» What is asked:
Return the entries below unchanged, from the line with "Select 100 Welcome Free Spins radio option" up to and including the line with "Looking at the screenshot, I should click(232, 36).".

» Provided material:
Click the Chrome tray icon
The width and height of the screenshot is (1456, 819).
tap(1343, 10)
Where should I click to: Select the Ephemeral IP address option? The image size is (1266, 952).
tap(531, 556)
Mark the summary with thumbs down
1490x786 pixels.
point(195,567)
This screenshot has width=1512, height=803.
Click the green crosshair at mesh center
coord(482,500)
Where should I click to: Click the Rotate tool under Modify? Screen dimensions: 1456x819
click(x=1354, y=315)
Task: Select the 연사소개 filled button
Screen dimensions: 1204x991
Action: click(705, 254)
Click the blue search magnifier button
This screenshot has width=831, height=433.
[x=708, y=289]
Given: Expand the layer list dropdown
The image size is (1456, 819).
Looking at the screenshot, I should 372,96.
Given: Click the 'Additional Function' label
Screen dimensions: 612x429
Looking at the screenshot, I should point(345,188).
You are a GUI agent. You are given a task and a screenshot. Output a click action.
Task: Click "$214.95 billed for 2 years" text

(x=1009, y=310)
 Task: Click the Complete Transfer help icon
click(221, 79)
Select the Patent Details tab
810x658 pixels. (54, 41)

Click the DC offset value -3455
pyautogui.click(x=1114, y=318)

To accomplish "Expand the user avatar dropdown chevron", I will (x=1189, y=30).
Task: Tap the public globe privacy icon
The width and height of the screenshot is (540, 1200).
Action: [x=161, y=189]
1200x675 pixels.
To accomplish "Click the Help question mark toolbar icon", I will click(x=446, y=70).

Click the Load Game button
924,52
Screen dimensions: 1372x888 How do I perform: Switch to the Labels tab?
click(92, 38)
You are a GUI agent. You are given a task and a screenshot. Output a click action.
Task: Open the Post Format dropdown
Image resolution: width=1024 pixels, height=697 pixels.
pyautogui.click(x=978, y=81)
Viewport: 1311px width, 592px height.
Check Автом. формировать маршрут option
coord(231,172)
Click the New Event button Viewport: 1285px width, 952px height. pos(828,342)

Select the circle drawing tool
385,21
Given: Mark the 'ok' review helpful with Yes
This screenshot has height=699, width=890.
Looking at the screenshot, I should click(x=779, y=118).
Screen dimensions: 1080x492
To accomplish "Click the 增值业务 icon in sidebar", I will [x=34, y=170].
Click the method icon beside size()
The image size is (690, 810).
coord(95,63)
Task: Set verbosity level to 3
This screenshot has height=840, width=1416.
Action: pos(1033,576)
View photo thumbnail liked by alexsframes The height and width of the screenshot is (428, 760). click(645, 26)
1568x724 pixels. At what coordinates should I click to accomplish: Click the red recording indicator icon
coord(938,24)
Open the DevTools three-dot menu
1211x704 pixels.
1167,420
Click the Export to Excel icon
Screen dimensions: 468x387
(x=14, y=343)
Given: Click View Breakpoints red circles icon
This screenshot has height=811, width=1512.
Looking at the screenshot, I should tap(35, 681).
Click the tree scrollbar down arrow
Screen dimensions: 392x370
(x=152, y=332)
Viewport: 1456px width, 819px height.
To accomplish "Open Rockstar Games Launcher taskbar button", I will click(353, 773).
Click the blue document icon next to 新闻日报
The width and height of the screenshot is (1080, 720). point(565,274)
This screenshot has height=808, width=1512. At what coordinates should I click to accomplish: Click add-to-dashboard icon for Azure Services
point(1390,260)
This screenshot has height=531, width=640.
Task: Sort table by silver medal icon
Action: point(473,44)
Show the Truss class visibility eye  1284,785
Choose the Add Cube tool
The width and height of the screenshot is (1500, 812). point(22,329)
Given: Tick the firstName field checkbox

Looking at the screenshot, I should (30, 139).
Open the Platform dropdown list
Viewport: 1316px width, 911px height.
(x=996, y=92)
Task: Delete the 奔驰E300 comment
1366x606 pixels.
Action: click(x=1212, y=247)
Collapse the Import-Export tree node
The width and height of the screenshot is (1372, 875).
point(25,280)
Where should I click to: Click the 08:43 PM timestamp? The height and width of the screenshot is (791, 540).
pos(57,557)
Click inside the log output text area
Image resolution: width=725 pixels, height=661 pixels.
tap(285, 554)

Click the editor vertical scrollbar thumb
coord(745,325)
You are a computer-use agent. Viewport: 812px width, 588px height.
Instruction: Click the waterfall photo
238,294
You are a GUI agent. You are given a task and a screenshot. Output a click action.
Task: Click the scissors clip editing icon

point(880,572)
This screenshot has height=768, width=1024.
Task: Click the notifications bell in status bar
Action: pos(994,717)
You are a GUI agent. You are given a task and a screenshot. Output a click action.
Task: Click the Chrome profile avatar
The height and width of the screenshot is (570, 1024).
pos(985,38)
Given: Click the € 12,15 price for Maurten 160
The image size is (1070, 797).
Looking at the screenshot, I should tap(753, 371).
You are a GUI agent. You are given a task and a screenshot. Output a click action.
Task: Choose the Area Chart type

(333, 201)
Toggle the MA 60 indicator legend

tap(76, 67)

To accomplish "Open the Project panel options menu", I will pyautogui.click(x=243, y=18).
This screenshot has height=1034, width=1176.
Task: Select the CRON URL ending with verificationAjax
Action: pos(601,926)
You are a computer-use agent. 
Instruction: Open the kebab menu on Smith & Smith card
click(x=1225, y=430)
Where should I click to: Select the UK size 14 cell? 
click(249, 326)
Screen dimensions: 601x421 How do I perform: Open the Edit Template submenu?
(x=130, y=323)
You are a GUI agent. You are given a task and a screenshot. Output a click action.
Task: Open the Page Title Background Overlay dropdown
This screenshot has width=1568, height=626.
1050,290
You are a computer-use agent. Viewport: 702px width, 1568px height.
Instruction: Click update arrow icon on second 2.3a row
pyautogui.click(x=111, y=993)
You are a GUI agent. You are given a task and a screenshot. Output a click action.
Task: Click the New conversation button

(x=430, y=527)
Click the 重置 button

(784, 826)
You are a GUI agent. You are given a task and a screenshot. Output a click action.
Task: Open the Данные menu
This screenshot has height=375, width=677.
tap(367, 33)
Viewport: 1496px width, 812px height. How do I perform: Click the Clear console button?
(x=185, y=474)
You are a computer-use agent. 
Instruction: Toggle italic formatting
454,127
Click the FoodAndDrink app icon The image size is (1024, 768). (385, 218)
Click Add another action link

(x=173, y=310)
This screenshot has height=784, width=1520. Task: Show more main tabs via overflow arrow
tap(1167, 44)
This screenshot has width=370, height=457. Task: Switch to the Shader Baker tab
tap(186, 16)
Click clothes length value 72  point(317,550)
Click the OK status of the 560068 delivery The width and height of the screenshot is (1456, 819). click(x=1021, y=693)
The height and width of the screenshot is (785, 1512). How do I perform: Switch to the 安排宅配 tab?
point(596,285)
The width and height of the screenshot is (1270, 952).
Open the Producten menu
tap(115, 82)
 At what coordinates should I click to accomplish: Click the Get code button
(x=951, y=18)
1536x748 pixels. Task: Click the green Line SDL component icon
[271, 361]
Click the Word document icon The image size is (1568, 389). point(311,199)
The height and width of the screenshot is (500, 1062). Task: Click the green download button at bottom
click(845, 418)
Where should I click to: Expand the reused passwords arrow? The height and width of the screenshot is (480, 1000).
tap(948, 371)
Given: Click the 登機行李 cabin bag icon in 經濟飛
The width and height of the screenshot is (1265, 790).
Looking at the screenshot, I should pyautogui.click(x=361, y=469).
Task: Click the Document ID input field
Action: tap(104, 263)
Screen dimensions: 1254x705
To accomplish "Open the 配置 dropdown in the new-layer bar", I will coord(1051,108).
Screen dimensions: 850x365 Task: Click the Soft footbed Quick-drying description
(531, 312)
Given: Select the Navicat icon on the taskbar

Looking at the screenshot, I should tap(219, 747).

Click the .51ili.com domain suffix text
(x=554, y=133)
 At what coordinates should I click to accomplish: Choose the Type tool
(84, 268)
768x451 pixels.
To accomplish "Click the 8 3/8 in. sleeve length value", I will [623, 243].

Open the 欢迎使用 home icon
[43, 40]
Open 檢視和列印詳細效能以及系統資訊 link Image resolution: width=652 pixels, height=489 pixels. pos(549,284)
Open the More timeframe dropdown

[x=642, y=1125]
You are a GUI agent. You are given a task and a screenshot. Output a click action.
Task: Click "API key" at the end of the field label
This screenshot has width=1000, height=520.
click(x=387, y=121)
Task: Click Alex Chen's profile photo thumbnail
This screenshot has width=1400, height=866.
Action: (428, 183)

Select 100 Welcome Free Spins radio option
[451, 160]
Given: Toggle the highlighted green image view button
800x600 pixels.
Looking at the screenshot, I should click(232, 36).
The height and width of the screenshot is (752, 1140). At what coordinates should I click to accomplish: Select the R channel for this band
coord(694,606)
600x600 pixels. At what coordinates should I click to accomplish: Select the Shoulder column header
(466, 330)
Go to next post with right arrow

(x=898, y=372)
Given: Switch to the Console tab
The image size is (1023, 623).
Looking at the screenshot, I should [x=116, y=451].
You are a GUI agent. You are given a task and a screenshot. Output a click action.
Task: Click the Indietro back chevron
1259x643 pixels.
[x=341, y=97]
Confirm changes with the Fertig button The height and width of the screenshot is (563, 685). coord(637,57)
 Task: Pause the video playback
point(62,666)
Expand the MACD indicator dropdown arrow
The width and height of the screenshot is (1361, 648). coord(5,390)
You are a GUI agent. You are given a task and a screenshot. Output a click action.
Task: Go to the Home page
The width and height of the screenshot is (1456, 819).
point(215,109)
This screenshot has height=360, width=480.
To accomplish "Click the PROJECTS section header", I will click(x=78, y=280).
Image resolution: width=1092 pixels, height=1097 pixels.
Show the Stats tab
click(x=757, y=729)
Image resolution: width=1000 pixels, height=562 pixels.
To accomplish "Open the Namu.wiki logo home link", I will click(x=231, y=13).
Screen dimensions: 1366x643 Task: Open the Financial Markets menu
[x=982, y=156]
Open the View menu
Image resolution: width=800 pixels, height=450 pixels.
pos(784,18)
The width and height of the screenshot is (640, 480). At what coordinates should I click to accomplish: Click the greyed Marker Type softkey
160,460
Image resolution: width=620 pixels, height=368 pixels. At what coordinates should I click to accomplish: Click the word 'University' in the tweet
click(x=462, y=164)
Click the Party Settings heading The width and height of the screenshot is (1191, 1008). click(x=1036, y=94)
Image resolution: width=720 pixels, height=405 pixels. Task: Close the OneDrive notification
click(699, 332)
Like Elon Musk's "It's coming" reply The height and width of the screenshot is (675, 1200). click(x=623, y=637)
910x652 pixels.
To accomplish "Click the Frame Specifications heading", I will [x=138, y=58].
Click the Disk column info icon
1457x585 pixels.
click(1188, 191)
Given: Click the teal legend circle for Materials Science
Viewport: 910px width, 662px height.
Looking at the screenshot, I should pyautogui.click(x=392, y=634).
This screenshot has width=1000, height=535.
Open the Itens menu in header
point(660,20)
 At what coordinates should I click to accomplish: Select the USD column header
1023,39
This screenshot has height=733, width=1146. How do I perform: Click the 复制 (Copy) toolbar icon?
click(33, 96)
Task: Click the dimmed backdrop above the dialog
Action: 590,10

» Exercise solution:
Select 100 Welcome Free Spins radio option
[451, 160]
Given: Toggle the highlighted green image view button
800x600 pixels.
Looking at the screenshot, I should click(232, 36).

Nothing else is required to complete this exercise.